Using the information
(a) In the discussion about alkaline batteries, what type of battery does one commenter say goes into all of their remotes?
(b) Continue the discussion about alkaline batteries from the point where it stops.
-- Supplied passage follows --
Comment by jandrese
5 hours ago
There are a handful of applications where alkalines are better. IR TV remotes run effectively forever on a couple of batteries and the slow self discharge on the alkalines makes them ideal for the task.
5 hours ago
There are a handful of applications where alkalines are better. IR TV remotes run effectively forever on a couple of batteries and the slow self discharge on the alkalines makes them ideal for the task.
Great in theory.
In practice, the Duracell alkaline battery will leak caustic fluids inside the remote control and destroy it, and you will have to mortgage your house to buy a replacement on eBay, if it's even available. (I pick on Duracell because they are the worst. They leak if you look at them wrong, when they are brand new, inside the original packaging, before their "expiration date". But all alkalines are bad.)
All my remotes get NiMH batteries, no matter what. I don't care if one charge cycle lasts 10 years. It's cheaper than having the battery destroy the remote.
I've only had batteries leak in remotes left unused for over a year. I just pick up Duracell or whatever is at Costco.
I've also bought two replacement remotes off of Amazon in the past year, one Samsung and one Insignia. I think they were $15-20 each, which seemed very reasonable to me.
Generally they won't have the manufacturer's logo, but everything else on the outside looks 100% identical, and all the buttons worked.
I have never, in my 40 years of life, had an alkaline battery leak and destroy something. I'm aware that it can happen, but in practice it doesn't happen very often.
I don't know what to tell you. I'm older than you. I've seen it happen 20-30 times in my life. I've seen batteries leak in flashlights, clock radios (the backup battery), wall clocks, calculators, cameras, remote controls, thermostats, wireless mouse, and so on.
A few years ago, I had an unopened pack of 8xAA Duracell alkalines. They had expiration dates on them, and had 2-3 years left. Two of the batteries were leaking in the pack.
-- Supplied passage concluded --
-- Supplied data follows --
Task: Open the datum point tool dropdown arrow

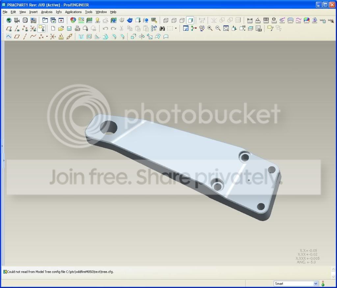Action: point(47,37)
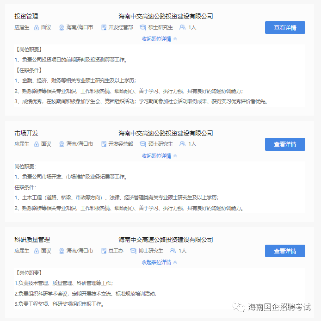Open the 投资管理 job title

click(x=26, y=16)
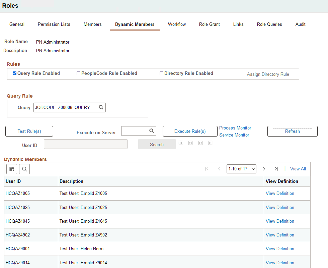
Task: Click inside the User ID input field
Action: pyautogui.click(x=85, y=144)
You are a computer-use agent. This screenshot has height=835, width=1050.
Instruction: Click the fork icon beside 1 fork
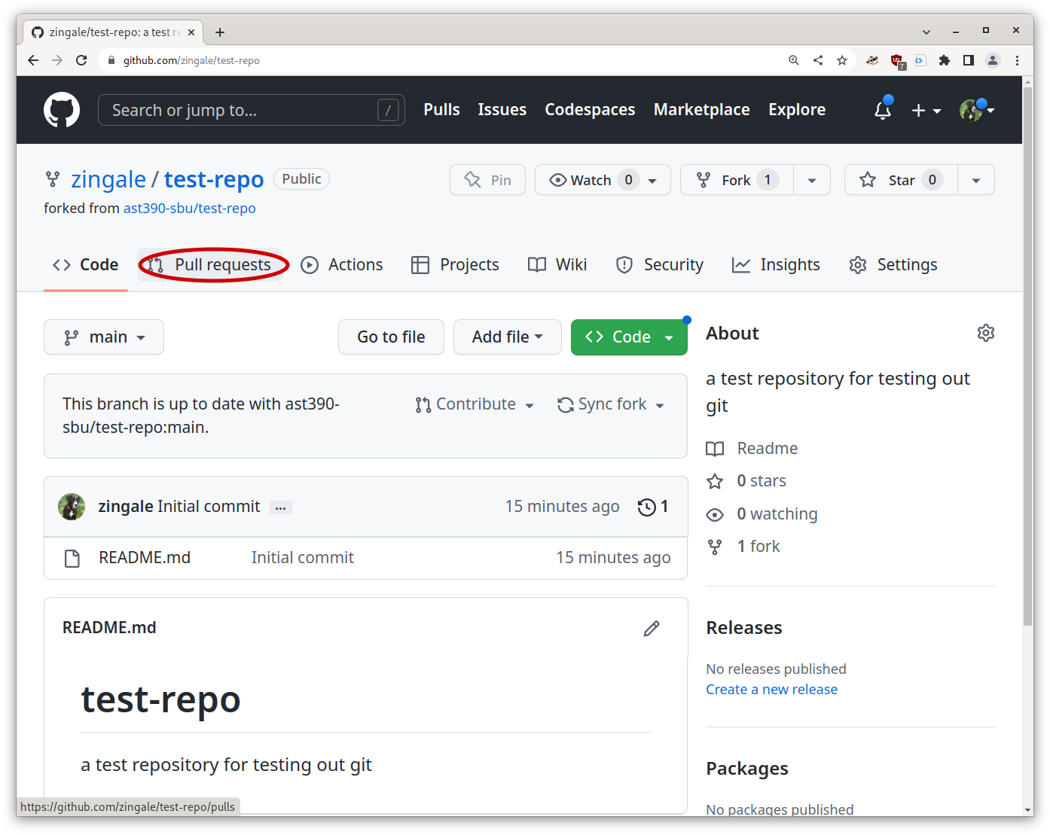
-- Supplied data concluded --
Exercise results
(a) NiMH batteries.

(b)
Over the past 15 years, I have gradually migrated almost everything to NiMH. I don't see leaking batteries anymore in my house. But go to a thrift store, e.g. Goodwill, and open up the battery compartments of things. Many of them will have been destroyed by the leaking batteries.
I have many times in my less than 40 years of life. Often things that had batteries left in then and forgotten about for a few years, and often with the cheap batteries something came with. Often with kids toys, TV remotes and rarely used flashlights. If you're the kind of person that takes batteries out when you put things away or you change the batteries somewhat soon after they die you likely never had any leak.
I have a Canon AE-1 that takes a 4LR44 to operate the light meter. When I got it the battery had deteriorated significantly, causing a lot of damage to the battery area. I had to remake the battery contacts cutting and soldering in new springs and pads as the corrosion had practically completely eaten the old ones. That was probably the most notable leak I've encountered. But the previous owners didn't even know there was a battery in it, so it likely had that battery in there for a decade or more.
I have seen every kind of common alkaline battery size leak acid or have corrosion. 9V, AA, AAA, C, D. It helps that I used to fix broken things for a living, I guess.
Can’t recall if I’ve seen a CR2032 leak acid or corrode, but I think I have.
I think you're thinking of rechargeable Lithium-ion batteries. GP is talking about lithium primary cells, which have even lower self-discharge than alkalines. Usually about 1/2 the self-discharge rate of alkalines.